A federal judge on Thursday denied bail for Jeffrey Epstein, the financier facing sex-trafficking charges, rejecting his request to await trial under home detention at his Upper East Side mansion.

>> Benjamin Weiser and Ali WatkinsThe New York Times
Published : 18 July 2019, 05:16 PM
Updated : 18 July 2019, 05:16 PM

The judge, Richard M. Berman of US District Court in Manhattan, said Epstein, who owns property in Paris and has a private plane, would be detained in jail until his trial on charges that he sexually abused and trafficked dozens of underage girls in the early 2000s.

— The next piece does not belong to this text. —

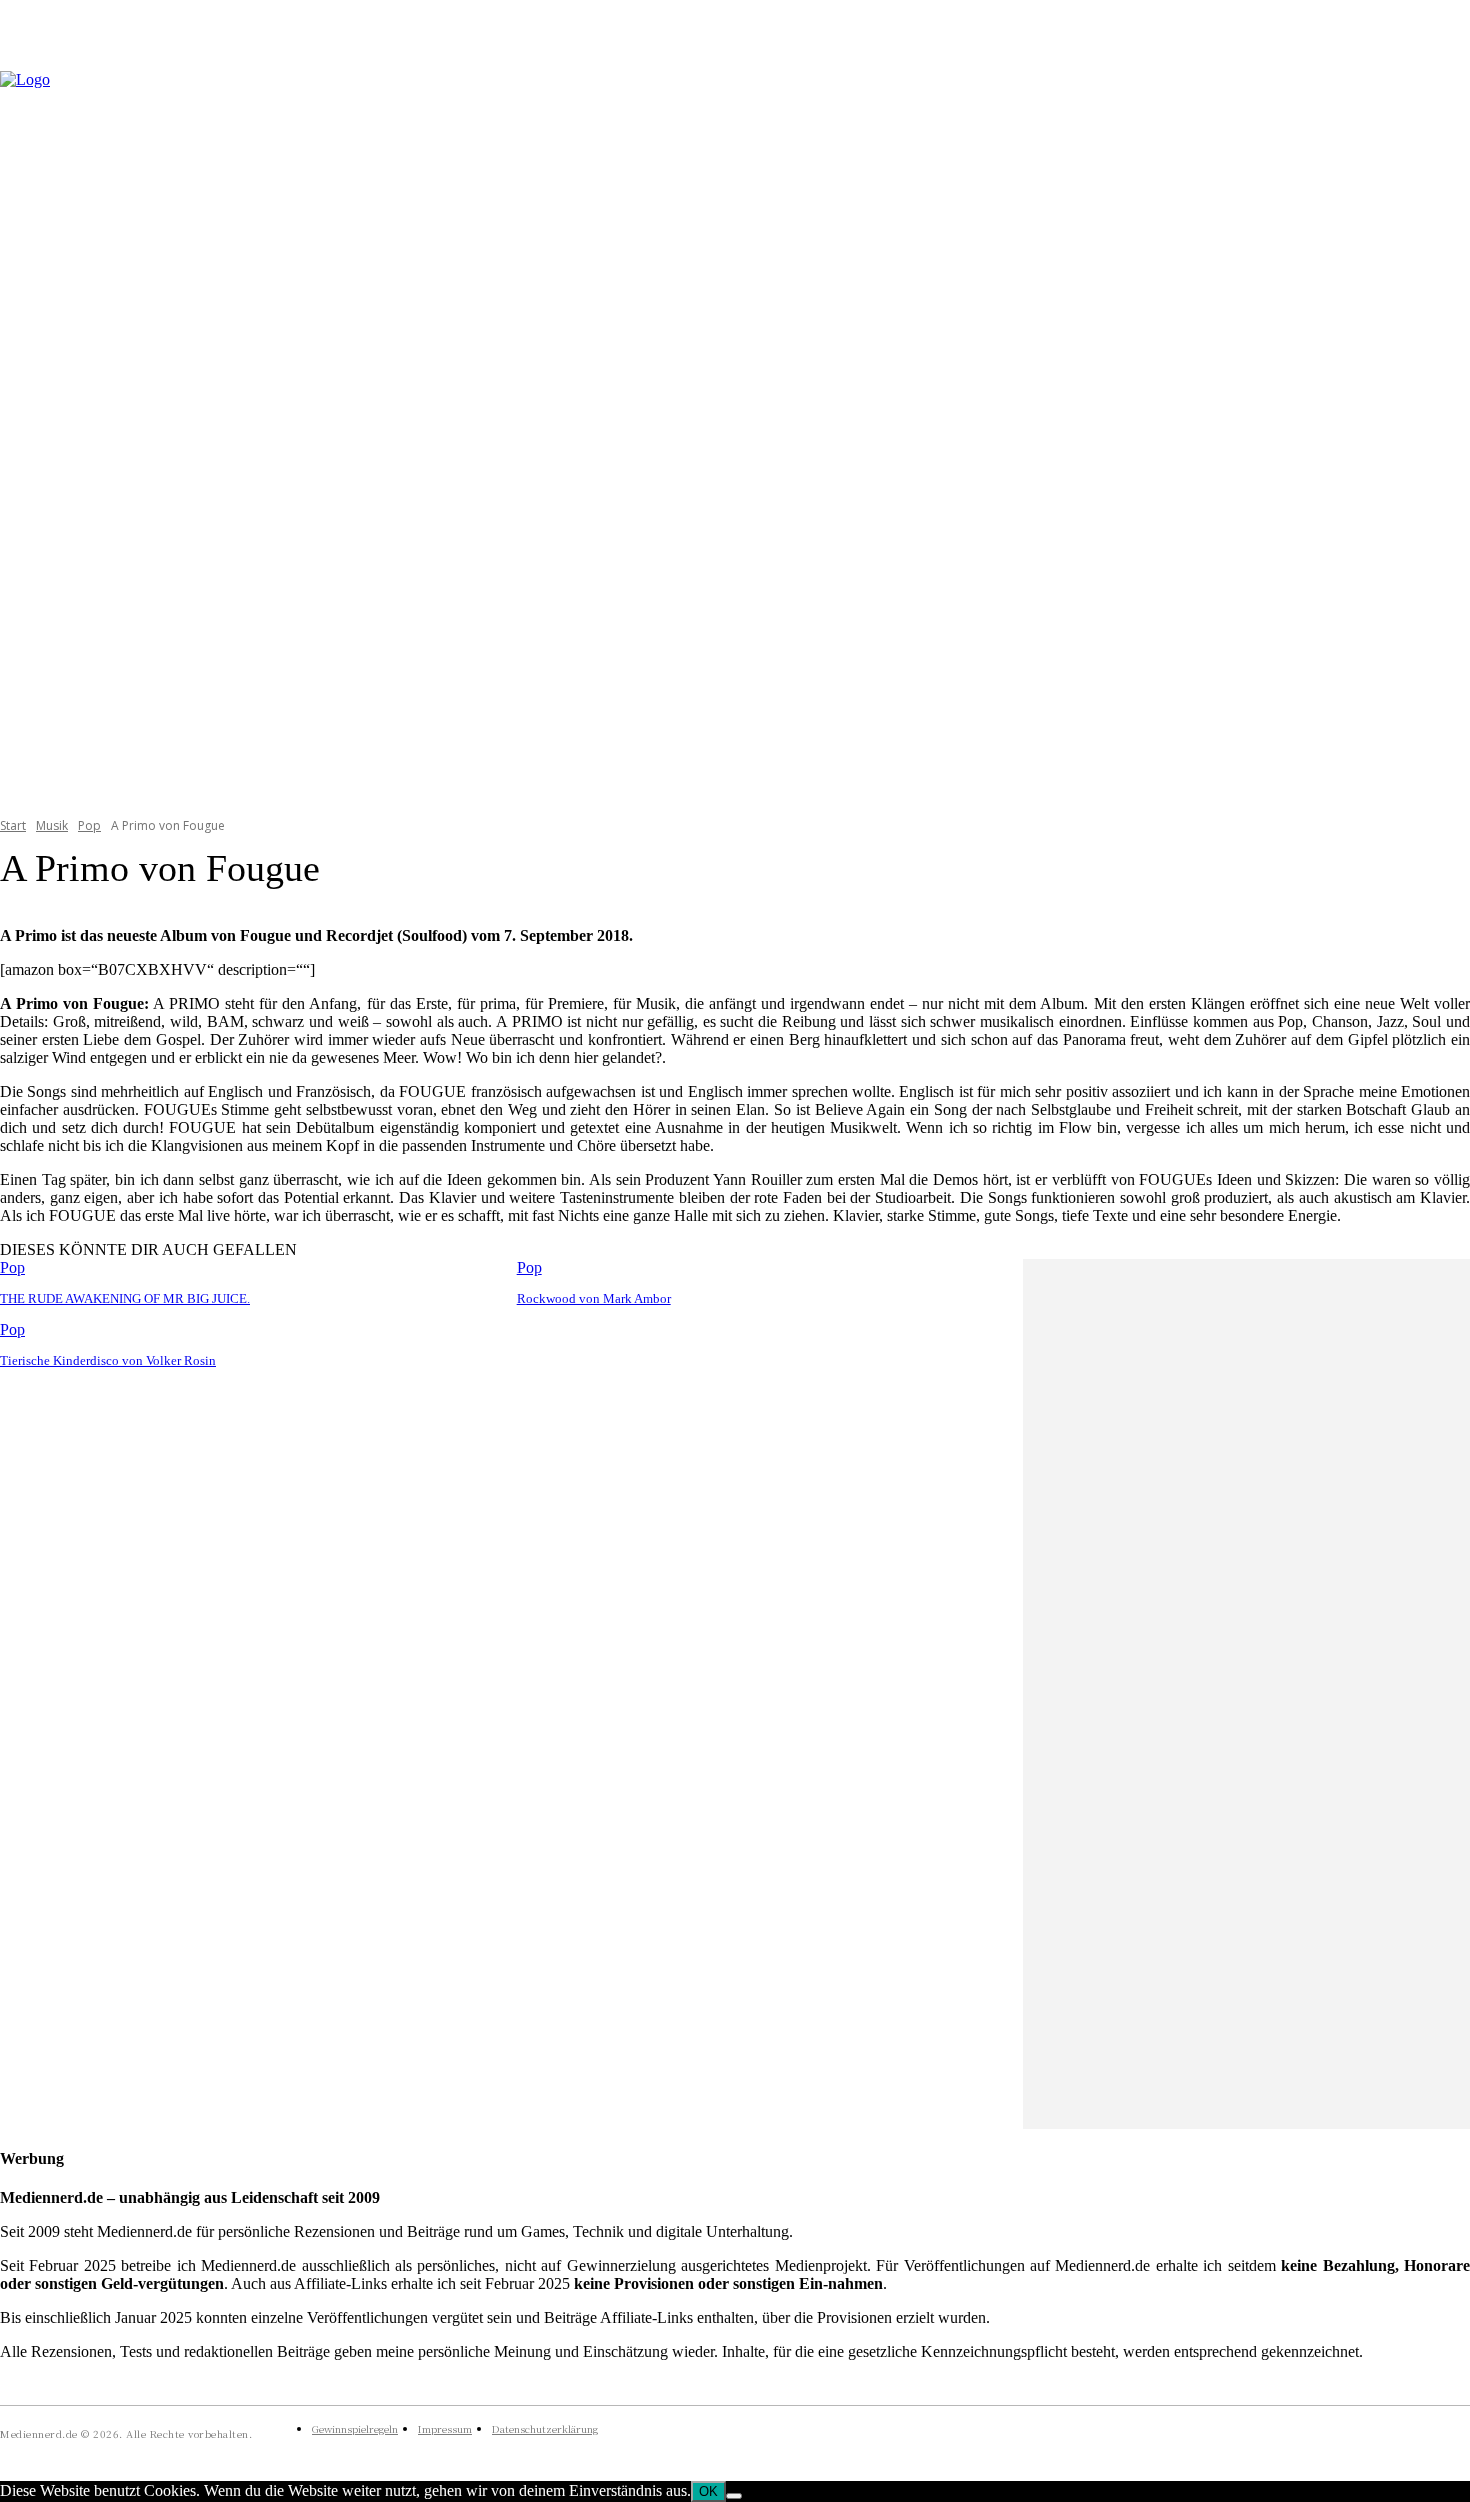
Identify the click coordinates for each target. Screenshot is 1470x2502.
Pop (89, 825)
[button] (1446, 431)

Prosecutors had opposed Epstein’s proposal to remain in his mansion guarded by private security, saying he was seeking “special treatment” and trying to build his own private jail — a “gilded cage,” prosecutors wrote.

They had also argued that Epstein’s vast wealth, said to be more than $500 million, would make it possible for him to flee the country if he were not held in jail.

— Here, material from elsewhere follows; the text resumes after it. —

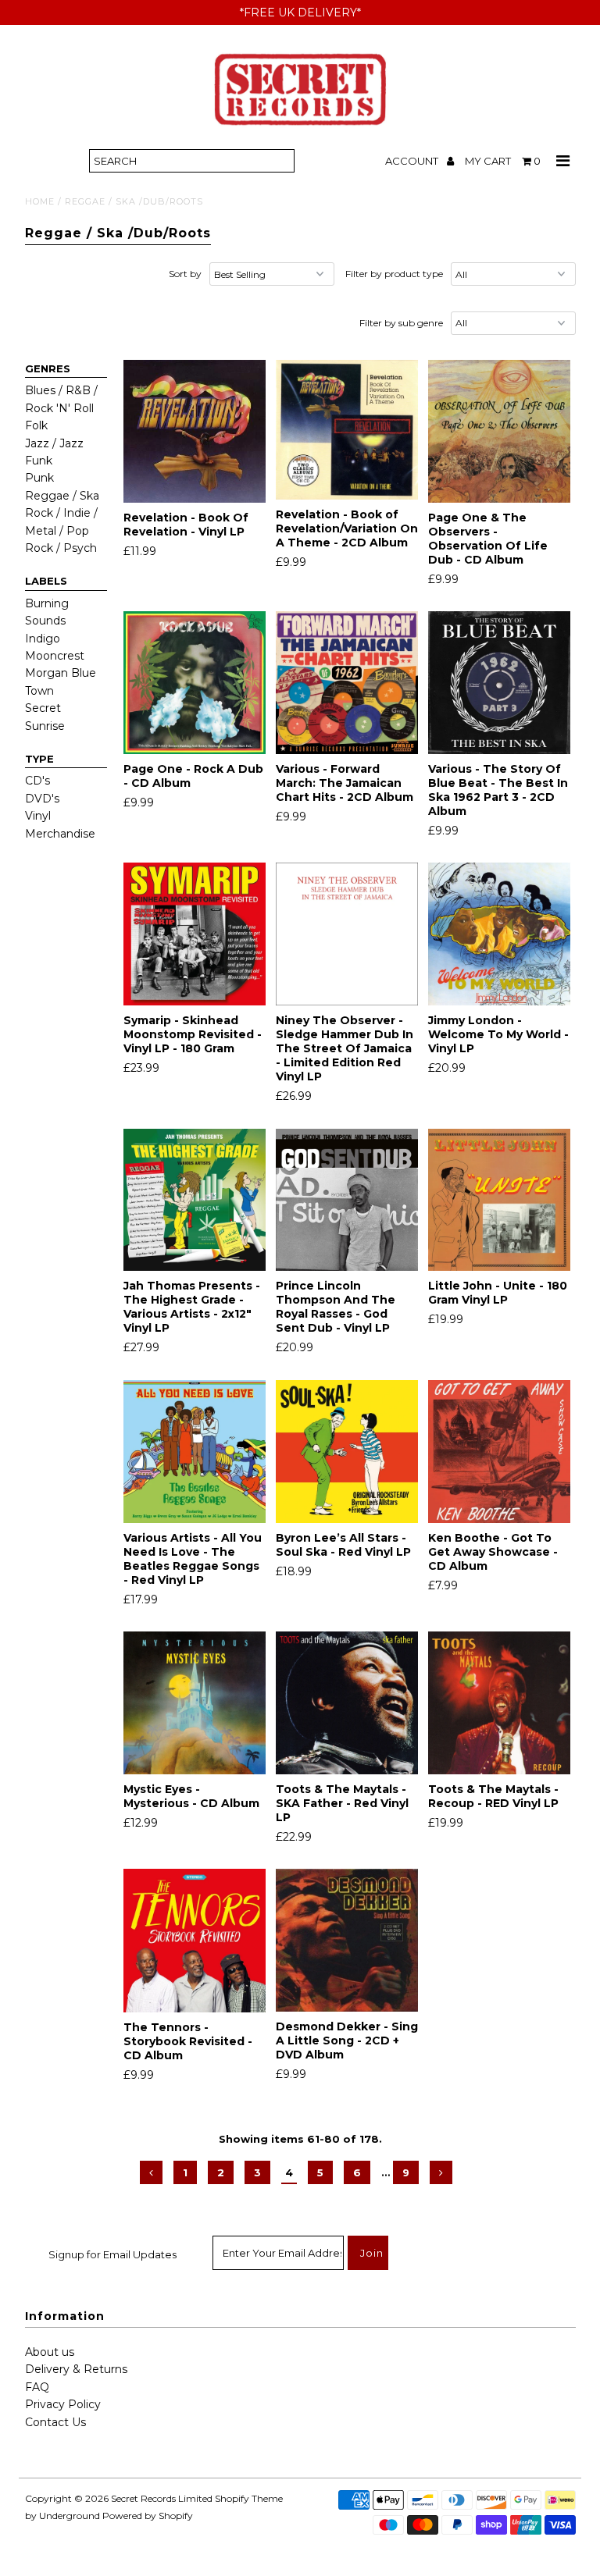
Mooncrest (54, 656)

Ever since his July 6 arrest at Teterboro Airport in New Jersey after a flight from Paris, Epstein, 66, has been detained at the Metropolitan Correctional Center, a highly secure jail in Manhattan that has housed accused terrorists, mobsters and even the Mexican cartel leader known as El Chapo.

A federal indictment charged that between 2002 and 2005, Epstein and his employees paid dozens of underage girls to engage in sex acts with him at his homes in Manhattan and Palm Beach, Florida.

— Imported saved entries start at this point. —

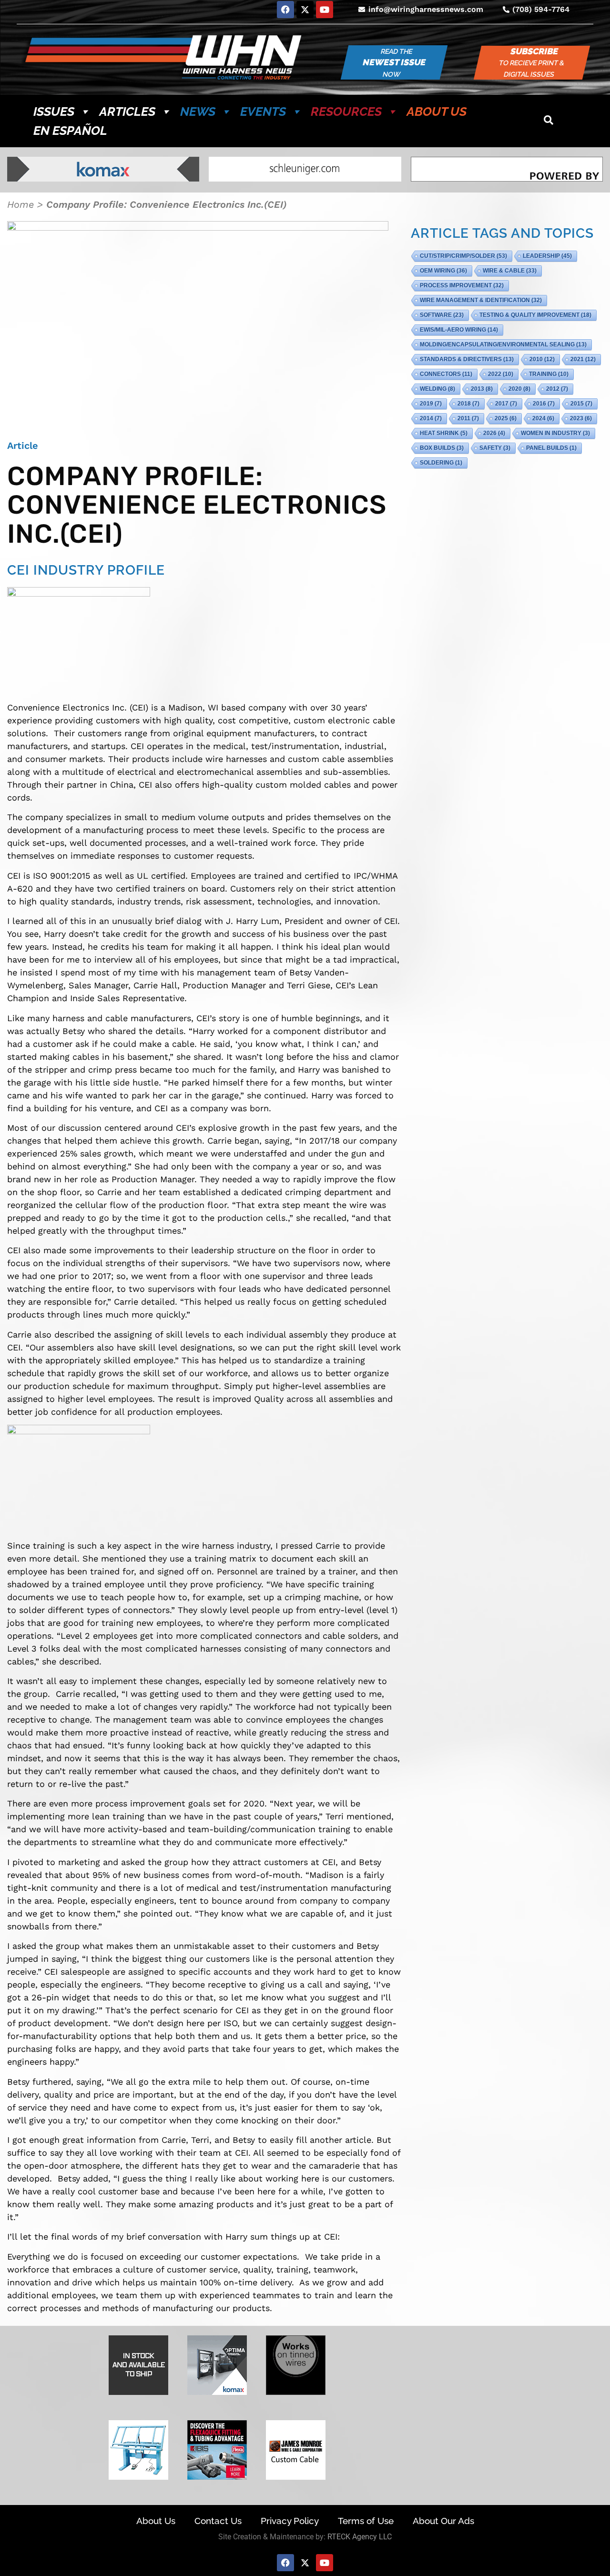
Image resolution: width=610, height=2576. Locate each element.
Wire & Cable (510, 270)
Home (20, 204)
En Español (70, 130)
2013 (482, 388)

The indictment also accused Epstein of using some of his victims to recruit additional girls for him to abuse. He paid his “victim-recruiters” hundreds of dollars for each girl they brought to him, prosecutors said.

He has pleaded not guilty and has vowed to fight the charges, his lawyers said. If convicted, he faces up to 45 years in prison.

In 2008, Epstein pleaded guilty to two state prostitution charges in Florida as part of a secret, lenient deal he negotiated with the US attorney in Miami to avoid federal prosecution. He served 13 months in jail.

Epstein’s lawyers had argued that he should be allowed to remain at home pending trial because he has lived a law-abiding life since 2005.

They said he would post a substantial bond, secured by his mansion and private jet, would wear an ankle bracelet tracking his location, and would surrender his passport and ground his jet.

But prosecutors argued Epstein should remain jailed because he was a risk to flee and a danger to the community.